• **Estratto fornito**:

◆ ◆ ◆

Con sentenza n. 740 del 15 maggio scorso, il Tar della Calabria ha accolto il ricorso da parte di un cittadino che si era visto recapitare un divieto di detenzione delle armi (da parte della prefettura) e la revoca del porto d’armi uso caccia (da parte della questura) perché, durante una perquisizione domiciliare effettuata alle 6 del mattino per una ipotesi di reato non attinente le armi (per la quale poi è intervenuta archiviazione), l’uomo era apparso “turbato”. A nulla era servito, per far revocare i provvedimenti, che l’interessato producesse un certificato medico del centro di salute mentale, che attestava la piena lucidità.

◆ ◆ ◆

• **Dati forniti**:
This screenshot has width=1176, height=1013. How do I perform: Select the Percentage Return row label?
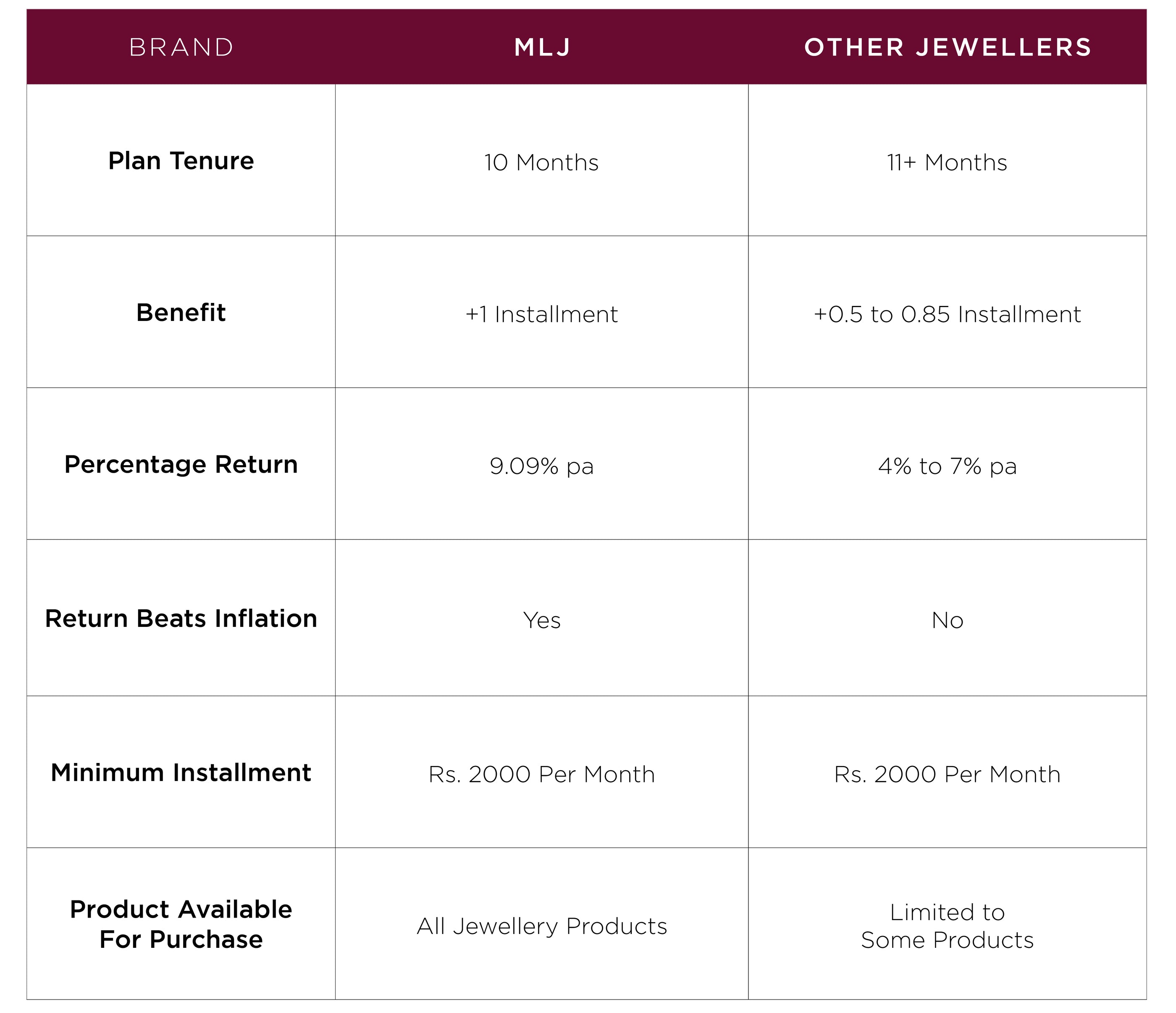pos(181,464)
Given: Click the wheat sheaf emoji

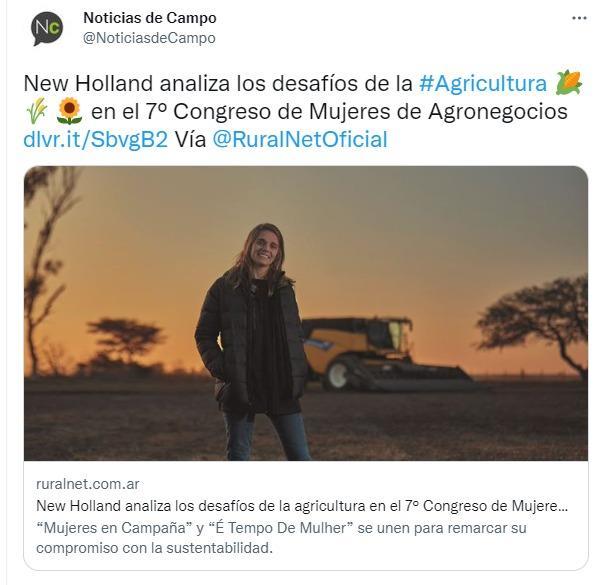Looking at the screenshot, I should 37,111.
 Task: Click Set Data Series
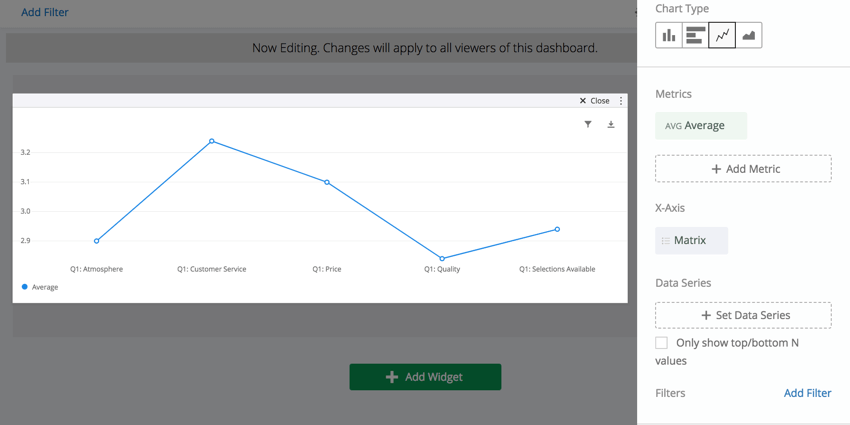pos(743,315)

◆ ◆ ◆

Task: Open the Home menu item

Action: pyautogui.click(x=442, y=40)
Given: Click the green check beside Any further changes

◆ ◆ ◆

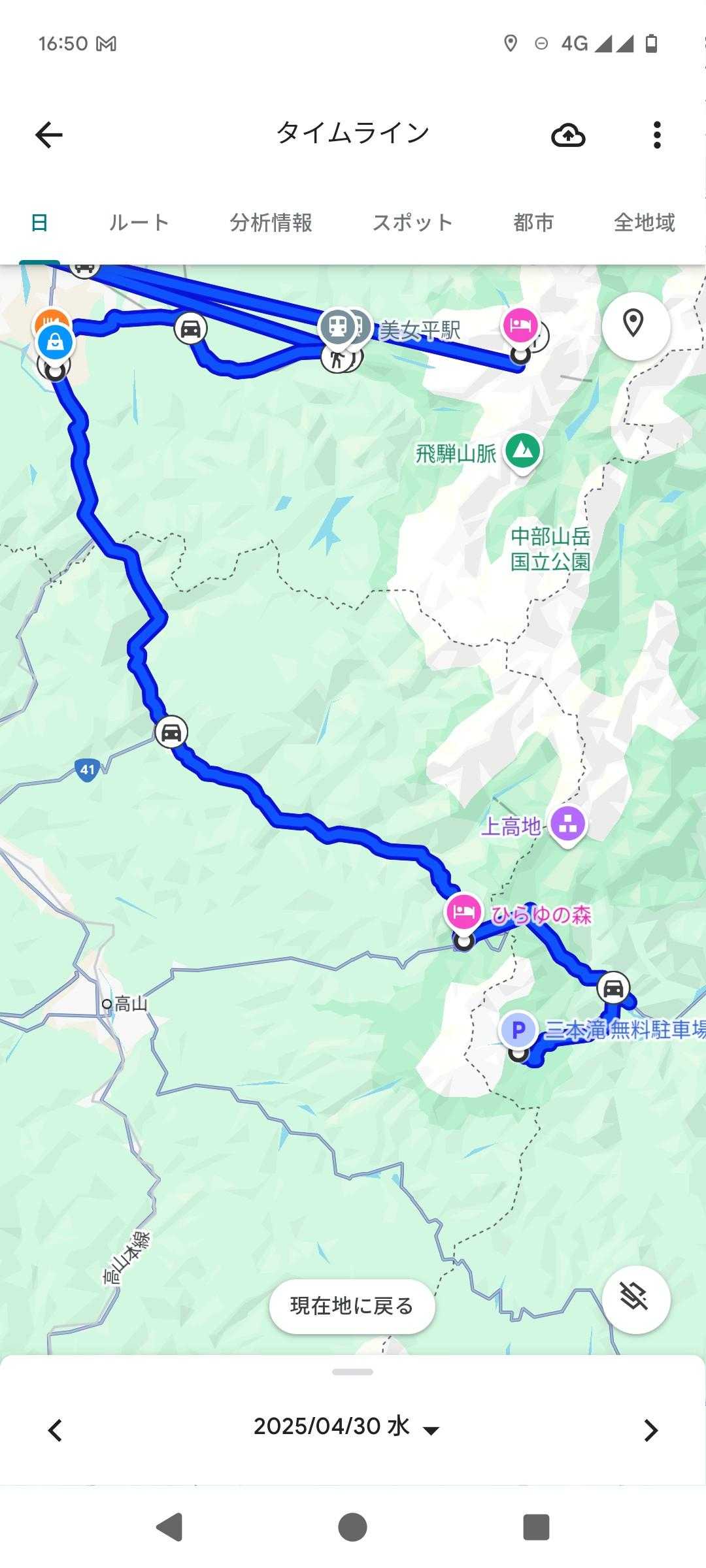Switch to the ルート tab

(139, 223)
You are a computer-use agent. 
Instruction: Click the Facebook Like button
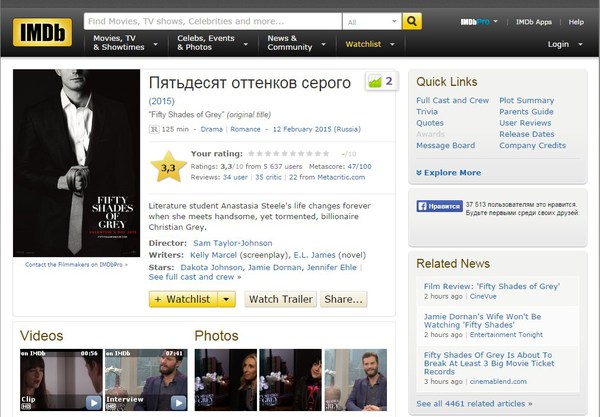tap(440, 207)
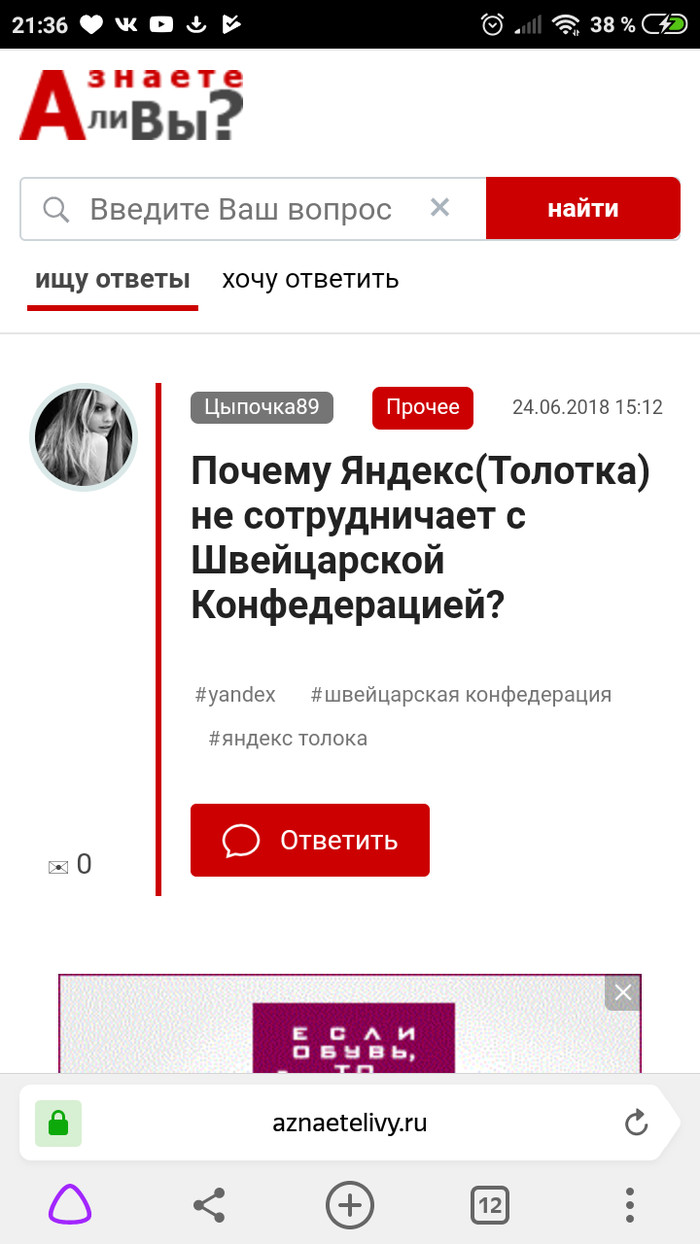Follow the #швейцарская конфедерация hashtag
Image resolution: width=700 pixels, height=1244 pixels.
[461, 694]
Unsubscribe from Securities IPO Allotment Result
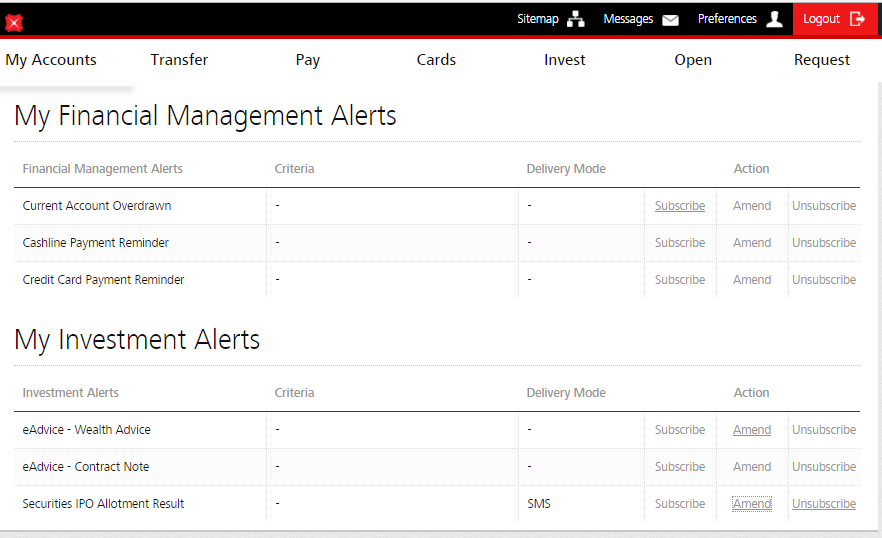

◆ ◆ ◆

• **Cosa fare**:
(a) Nel testo sulla sentenza del Tar della Calabria, che cosa attestava il certificato medico del centro di salute mentale presentato dall'uomo?
(b) Prosegui il testo sulla sentenza del Tar della Calabria a partire dall'ultima frase riportata.

• **Risposte scritte**:
(a) La sua piena lucidità.

(b)
Il tribunale ha accolto il ricorso, argomentando che “Ribadito, infatti, che i militari avevano descritto il ricorrente come “evidentemente turbato, tanto da indurre il ricorrente a ritenere valido il provvedimento di ritiro cautelare delle armi”, mentre nel provvedimento impugnato si parla di ricorrente non più “turbato” ma “scosso”, è però da evidenziarsi che gli stessi non forniscono alcun elemento idoneo ad apprezzare e circostanziare le ragioni delle conclusioni da essi assunte, sicché, in difetto di altri elementi, il provvedimento risulta ancorato ad una mera percezione soggettiva non meglio suffragata da elementi indiziari esterni.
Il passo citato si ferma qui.